その人のなかではAさんは何事もなく生きていて、良い性格も良くない性質も持っているAさんが今も存在していて、その世界には私もいて、という「Aさんがいるこの世界」を当然として認識しておいてほしい、まだ知らないでいてほしい、その意識で私の存在含めて認識していてほしい。
もう少し、しばらくの間はこの人の意識が更新されないことで、私に執行猶予の期間をあたえてほしい。
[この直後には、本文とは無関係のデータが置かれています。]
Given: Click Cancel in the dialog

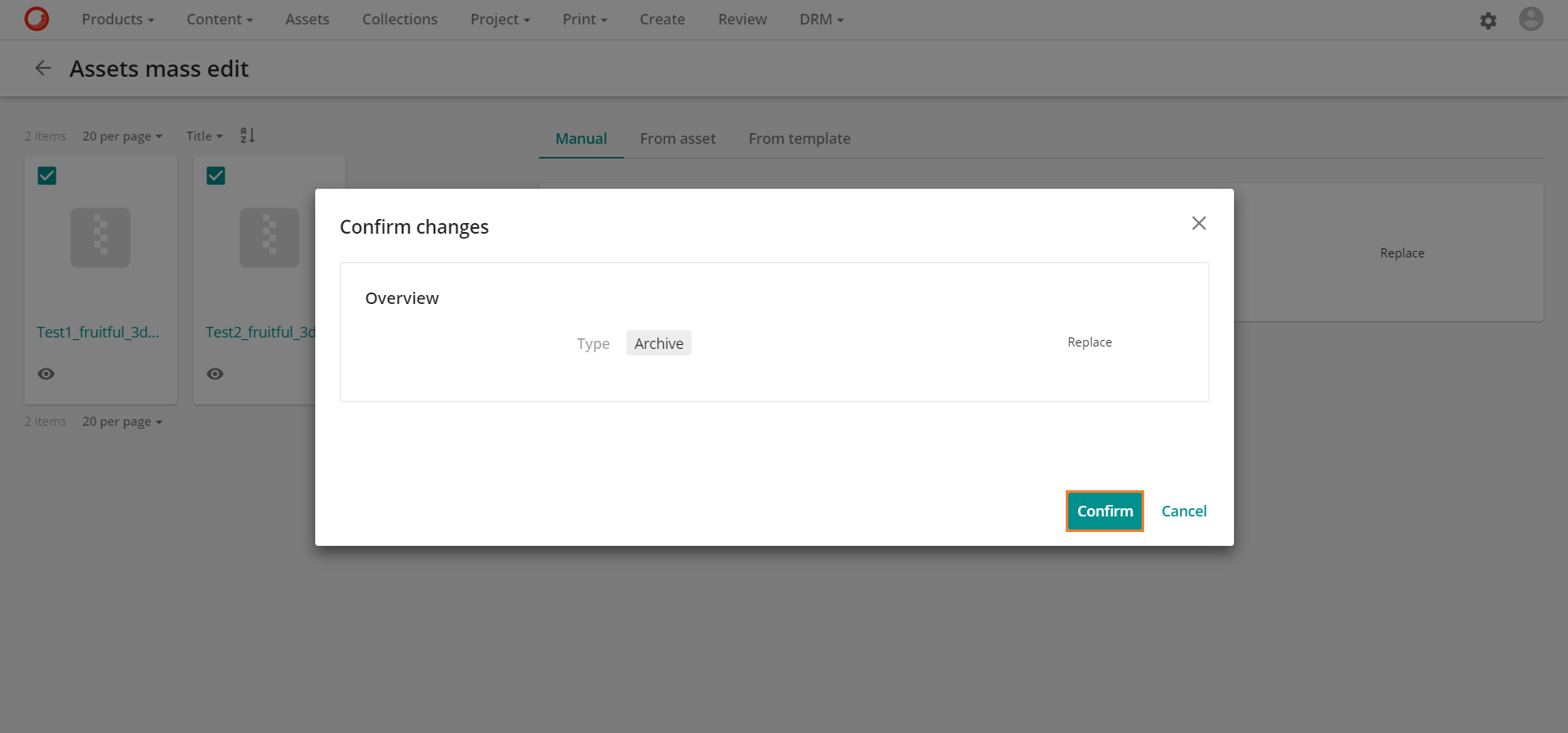Looking at the screenshot, I should click(1183, 511).

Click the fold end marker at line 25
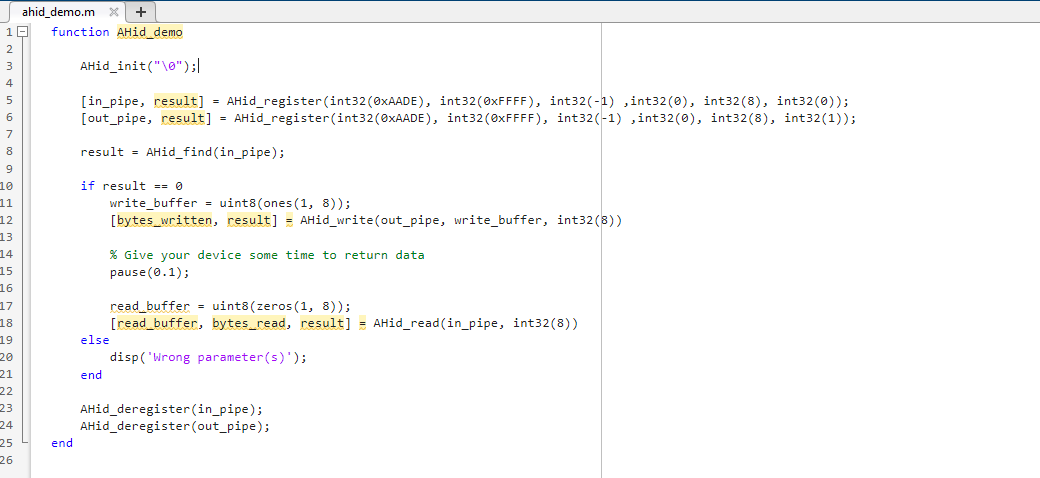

ふ、とオアシスのような場がその人であってほしい。
そんなような感覚で、伝えていない相手が何人かいる。
その人たちが知ってしまったら、ほんとうに私は戻るところがなくなってしまう気がして。
(そんなところはないのだけれど)
また、何人かは伝えたことで「言うんじゃなかった」と少し後悔した相手もいる。
Aさんの話ぶりとその相手からの反応にギャップがあったりする時。
でもこれら選択に違いのある全員をひっくるめて考えてみて、結局私のエゴなのだなとも思った。
「Aさんのため」に連絡をしているのか?
「私自身のため」に連絡をしているのか?
連絡を受けた相手はAさんのために私がしていることだと思うだろう。
でもそこは大義名分で、私のことだからおそらく違う気がする。
私がラクになりたくて、逃避したくて、した相手もいたはず。何かを期待するような、すがるような気持ちを向けた相手もいた。
連絡しない選択の理由で考えればわかりやすいこと。
ちょっと息継ぎがしたい時のため。
息継ぎが出来なくなる時もそのうちやってきてしまう。
小林牧場の前で音を立てると、牛がびっくりしてしまうからだめなんだって、とAさんからはじめて教えてもらった。
左に見ながら一旦通過して、すぐ先でUターンをして、右に見ながら戻ってくる。そのいつもの道はまだ今回は見ていない。
人が変わるとコースのセンスも変わる。